発売前のAMD Ryzen 9000シリーズの最上位モデルとなるZen 5「Ryzen 9 9950X」プロセッサのAIDA64ベンチマークテスト結果がAnandTech Forumのigor_kavinski氏によって公開されている。初期のエンジニアリング・サンプルであるとされるこのチップのテスト結果は、驚くべき物で、全く新しいZen 5アーキテクチャの実力をまざまざと見せつけられ、期待を高める物となっている。
前フラッグシップRyzen 9 7950X比で45%の性能アップも
igor_kavinski氏は、AMD Ryzen 9 9950X CPUの初期エンジニアリング・サンプルにアクセスできた人物からテスト結果を入手したとされている。このチップはAM5マザーボードにDDR5-8000メモリ(CL34-45-40-42のタイミングで動作)を搭載して実行されていた。AIDA64の各テストの結果は以下の通り、スクリーンショットと共に報告されている。
AESスコアは746,991MB/s
FP32スコアは110,444KRay/s
FP64スコアは59,582KRay/s
となっている。
igor_kavinski氏によれば、AESのスコアに関しては、AMDの前フラッグシップ「Ryzen 9 7950X」比で45%アップ、Intelの「Core i9 13900K」比では55%アップ、AMDの「AMD Ryzen Threadripper PRO 7975WX」比では11%アップであると言う。その他、FP32やFP64などのそれぞれの性能比較(%)については、igor_kavinski氏の表を転載しておく。

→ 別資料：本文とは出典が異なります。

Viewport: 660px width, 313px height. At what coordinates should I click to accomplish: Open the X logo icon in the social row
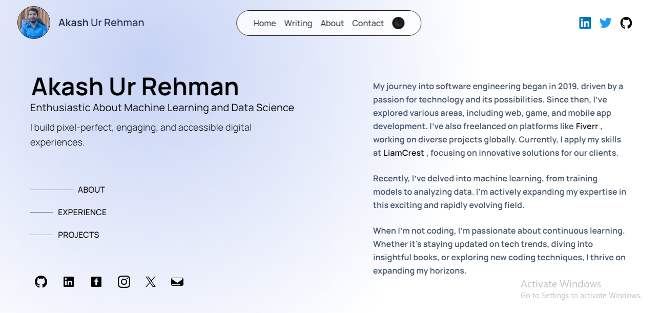(x=150, y=282)
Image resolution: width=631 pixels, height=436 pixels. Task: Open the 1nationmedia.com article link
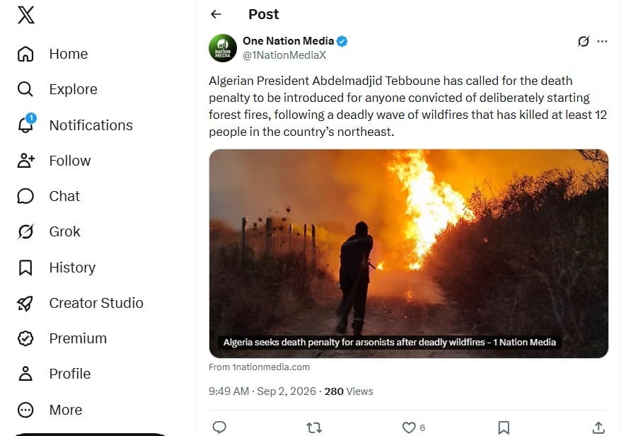[259, 367]
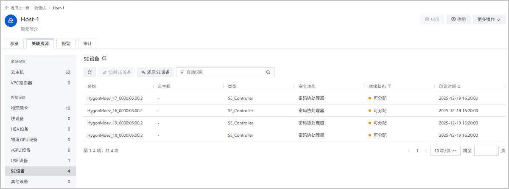Switch to the 总览 tab
Image resolution: width=509 pixels, height=189 pixels.
point(14,43)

Ryzen 9 7950X | Core i9 13900K | Ryzen Threadripper PRO 7975WX | |
---|---|---|---|
AES | 45+ | 55+ | 11+ |
FP32 | 39+ | 60+ | -13 |
FP64 | 39+ | 60+ | -16 |
AESのスコアは、共通鍵暗号化規格であるAES(Advanced Encryption Standard)データ暗号化を使用してCPU性能を測定し、整数演算性能を測定するものだ。AESは、7z、RAR、WinZipなどの圧縮ツールや、BitLocker、FileVault(Mac OS X)、TrueCryptなどのディスク暗号化ソリューションで使用されている。Ryzen 9 9950Xは、このAESスコアが前モデル比で45%もアップしているということで、かなり印象的な結果と言えるだろう。整数演算性能と言う事で、AI処理性能の大きな向上も期待出来る。
FP32(32ビット浮動小数点)、FP64(64ビット浮動小数点)は浮動小数点演算性能を表すもので、一般的なCPUの処理速度比較によく用いられる物だ。これもRyzen 9 7950Xからは39%の伸びだが、更に印象的なのはIntel Core i9 13900Kとのの60%もの性能差だ。これは大きい。
また、igor_kavinski氏はLinXでは、調整されたDDR5メモリ(6400 MT/s / 26-36-32-30)を使用して1657 GFLOPsのスコアを記録しことも報告している。
これらのベンチマークテスト結果は、チップの一部の性能の側面を表している物であり、アプリケーションやワークロードはそのような命令だけでなく、チップの様々な部分を使用するため、チップの実際の性能は同様の向上を示さない可能性があるが、まったく新しいアーキテクチャ「Zen 5」に基づくRyzen 9000シリーズの素晴らしい性能向上の可能性が垣間見える今回のテスト結果には素直に驚きを隠せない。加えて言うならば、これらはエンジニアリング・サンプルでのテスト結果であり、更に最適化が施された実際の製品版は更なるスコアアップが期待出来ると見られる。発売が楽しみだ。